Co najmniej 10 osób nie żyje, a co najmniej jedna zaginęła po gwałtownych powodziach, które we wtorek przetoczyły się przez Majorkę.
Ulewne deszcze spowodowały pęknięcie brzegu rzeki i wysłanie wody przez miasto Sant Llorenç des Cardassar, około 40 mil od Palmy. Według El Pais, przelewająca się woda ciągnęła samochody na ulicę i uszkadzała setki domów z intensywną powodzią.

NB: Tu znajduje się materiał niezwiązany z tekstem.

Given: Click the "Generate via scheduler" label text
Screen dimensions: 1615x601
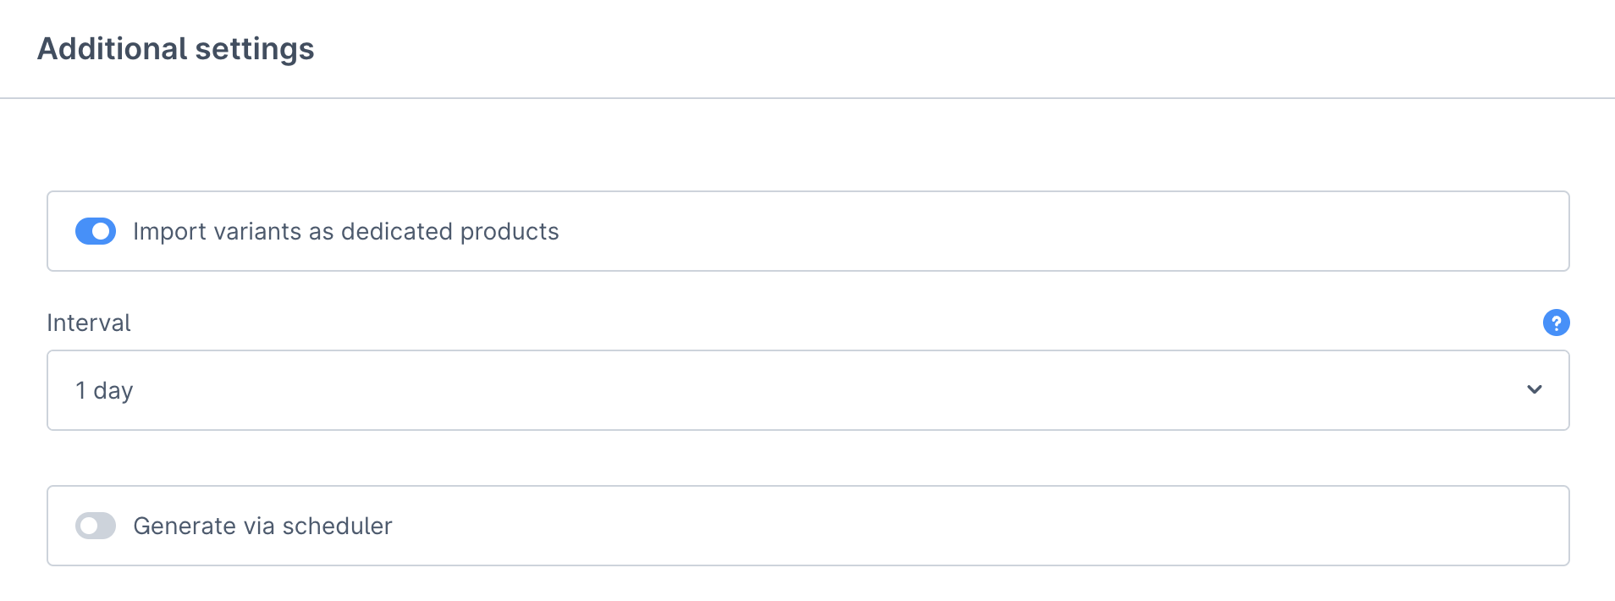Looking at the screenshot, I should click(x=263, y=526).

Lokalni prognozy pogody poinformowali, że około czterech cali deszczu spadło w ciągu czterech godzin. Zagrożenie jeszcze się nie skończyło, ponieważ prognostyk przewiduje większą ulewę do końca dnia w środę.
Jedna brytyjska para turystów jest uwzględniona w martwych. Siedzieli z tyłu taksówki, gdy woda zmiotła samochód i zatankowała pojazd. Zmarł także ich taksówkarz.

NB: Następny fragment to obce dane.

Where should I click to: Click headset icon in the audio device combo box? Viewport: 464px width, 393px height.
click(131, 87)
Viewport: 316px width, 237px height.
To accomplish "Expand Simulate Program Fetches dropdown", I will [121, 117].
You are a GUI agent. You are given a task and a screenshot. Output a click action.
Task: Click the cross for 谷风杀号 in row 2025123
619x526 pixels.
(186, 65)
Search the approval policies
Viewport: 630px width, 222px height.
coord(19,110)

„Nie spodziewaliśmy się tego, ostrzeżenie zmieniło się z żółtego na pomarańczowy w krótkim czasie, powiedziała Catalina Cladera, minister finansów i administracji publicznej:„ Za dużo wody spadło w bardzo krótkim czasie”.
Według New York Times od środowego popołudnia pięć dróg pozostaje zablokowanych. Służby ratownicze pracują nad usuwaniem śmieci z tego obszaru.